SHORT TASK |
Format every line of the rows below as a Markdown table with the columns "Number" and "Line", numbering each line in order and omitting blank lines. Leave the pictures out of the table.

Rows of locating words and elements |
***

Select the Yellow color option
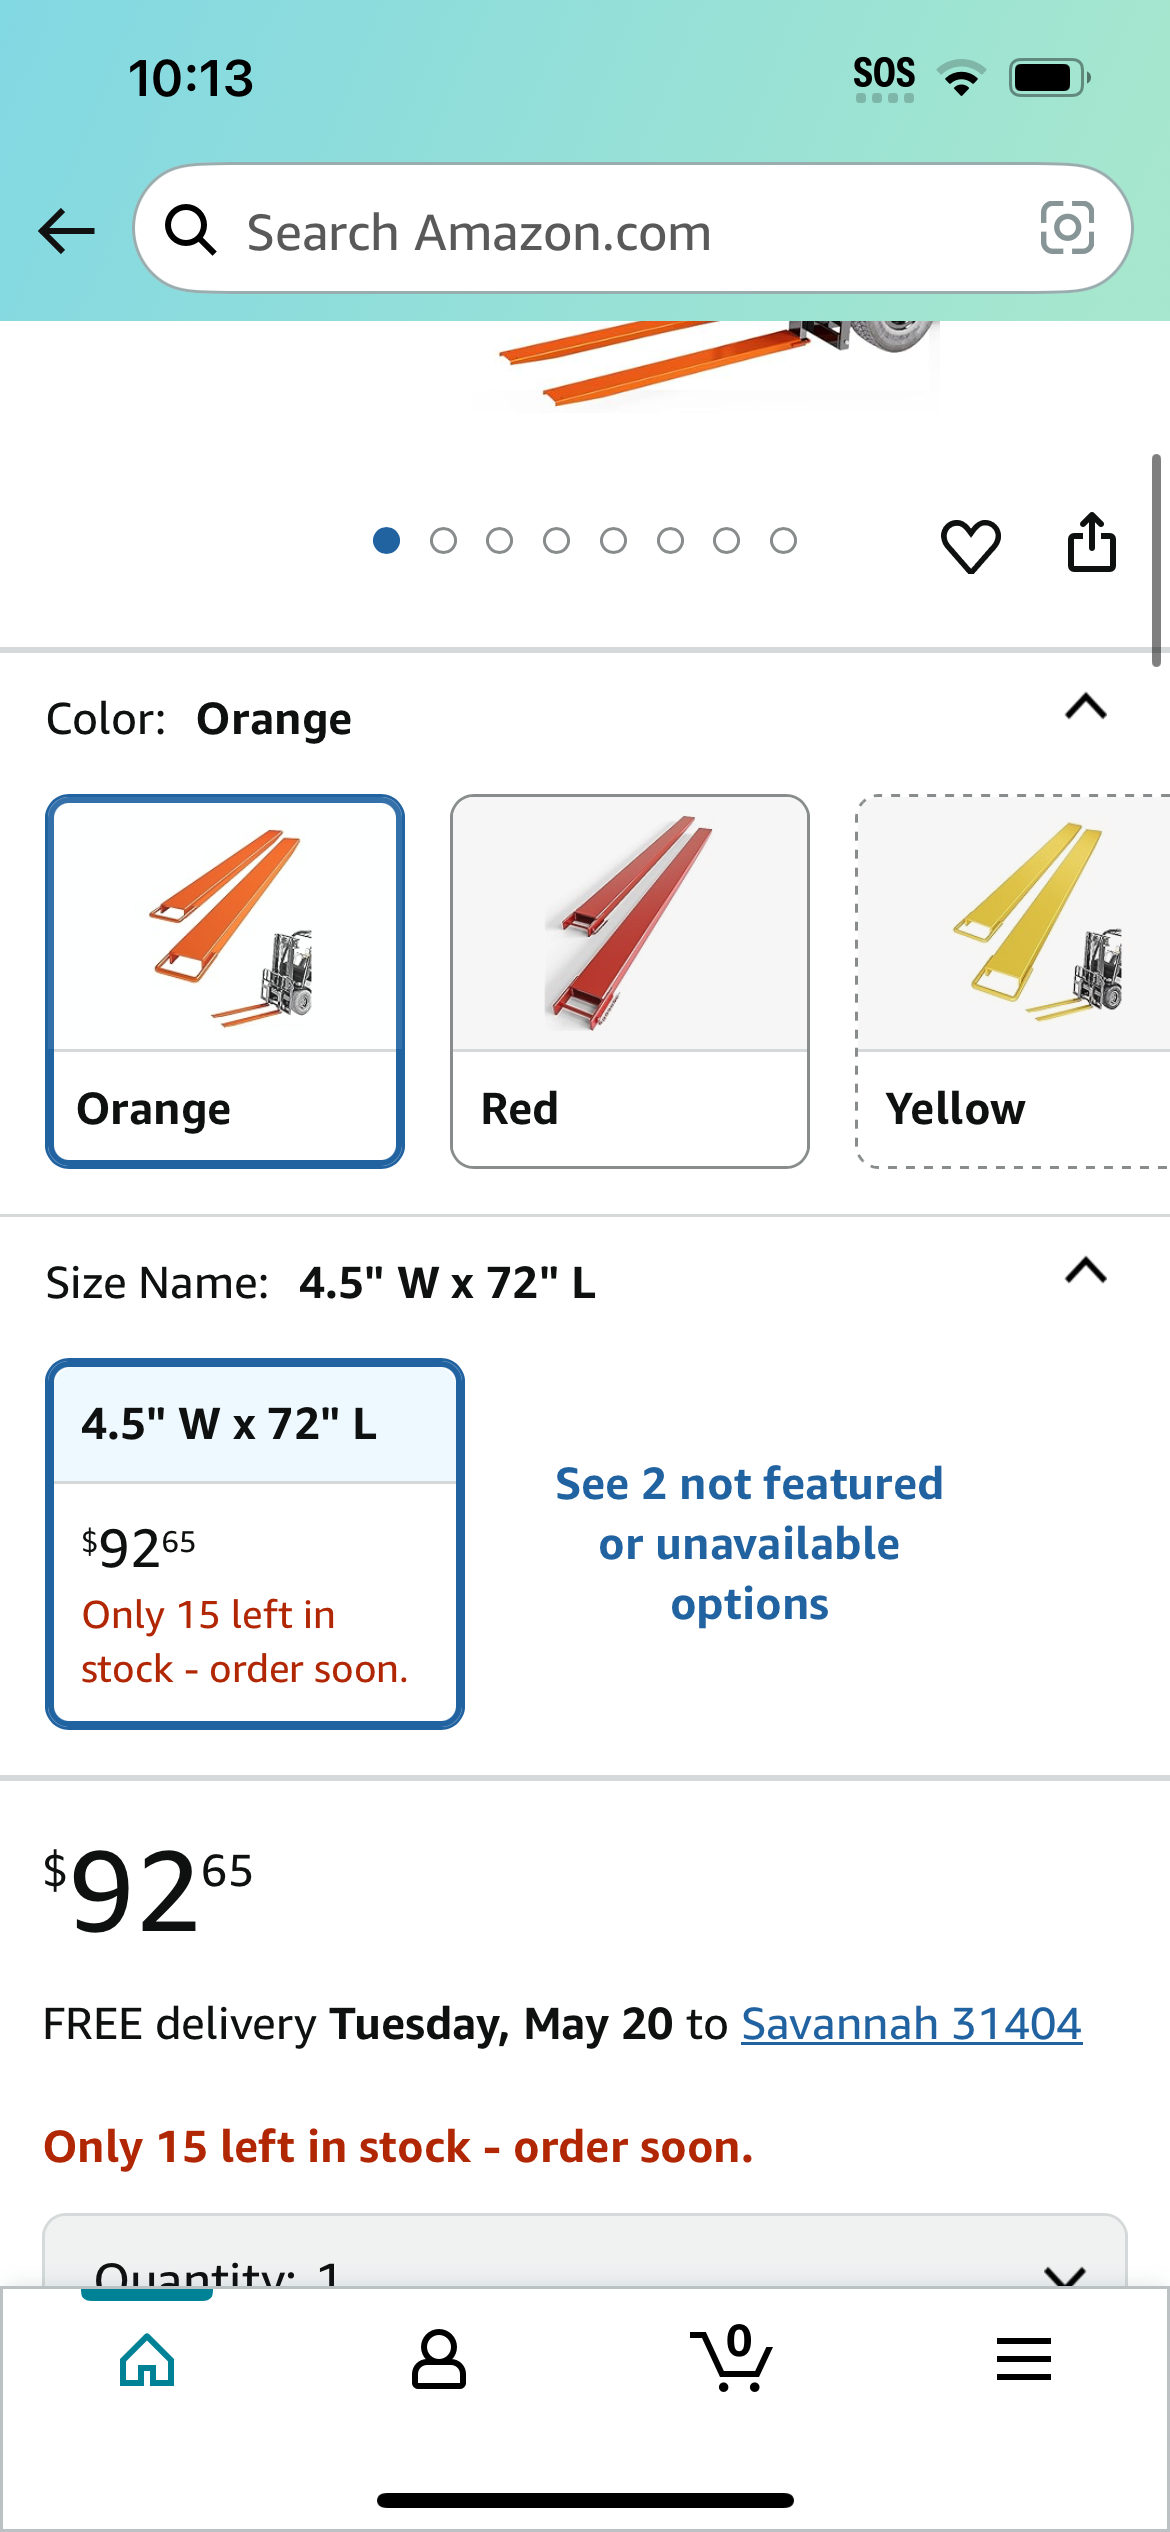The width and height of the screenshot is (1170, 2532). (1013, 981)
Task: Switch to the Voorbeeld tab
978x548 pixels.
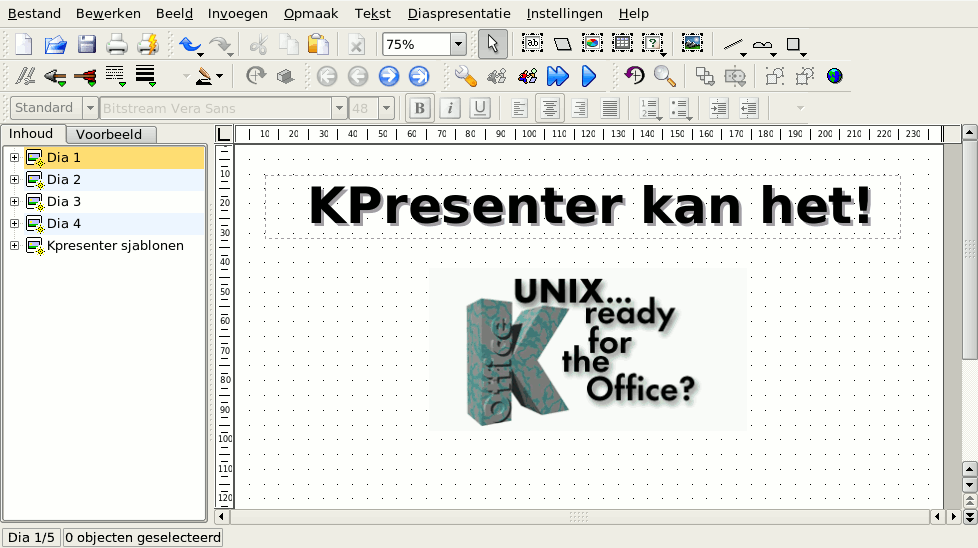Action: tap(109, 135)
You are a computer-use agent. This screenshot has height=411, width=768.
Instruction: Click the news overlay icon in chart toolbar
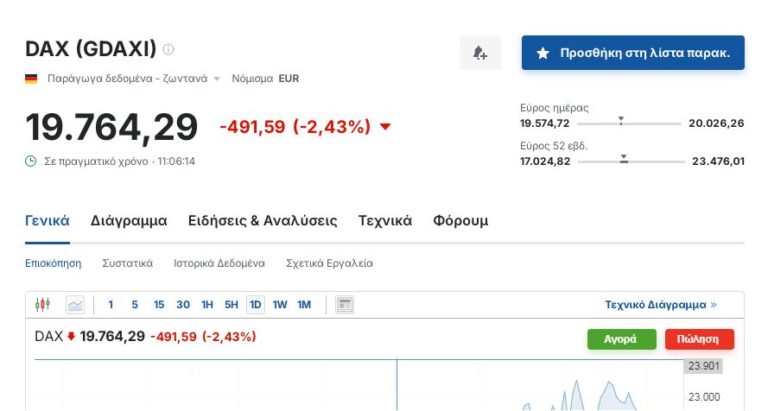345,305
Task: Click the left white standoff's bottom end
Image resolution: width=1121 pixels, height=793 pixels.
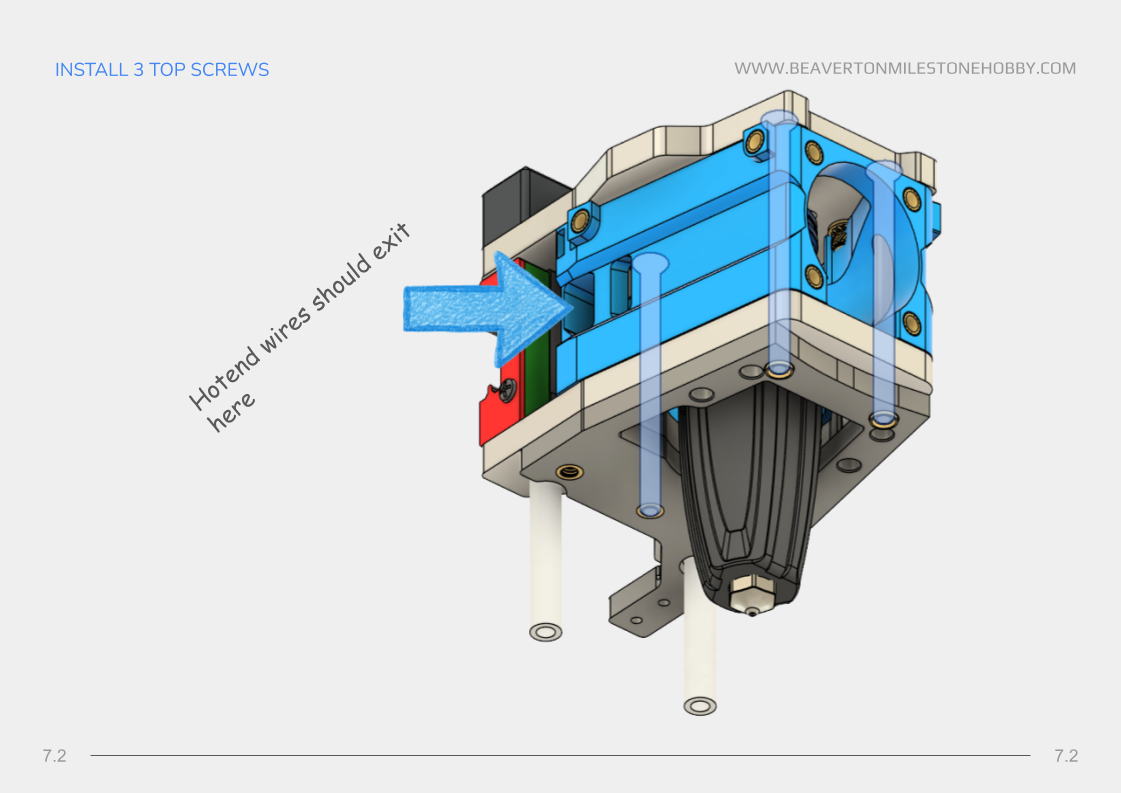Action: [545, 632]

***

SOLVED EXERCISE |
| Number | Line |
|---|---|
| 1 | Select the Yellow color option |
| 2 | The width and height of the screenshot is (1170, 2532). (1013, 981) |
| 3 | Task: Switch to the Voorbeeld tab |
| 4 | 978x548 pixels. |
| 5 | Action: tap(109, 135) |
| 6 | You are a computer-use agent. This screenshot has height=411, width=768. |
| 7 | Instruction: Click the news overlay icon in chart toolbar |
| 8 | 345,305 |
| 9 | Task: Click the left white standoff's bottom end |
| 10 | Image resolution: width=1121 pixels, height=793 pixels. |
| 11 | Action: [545, 632] |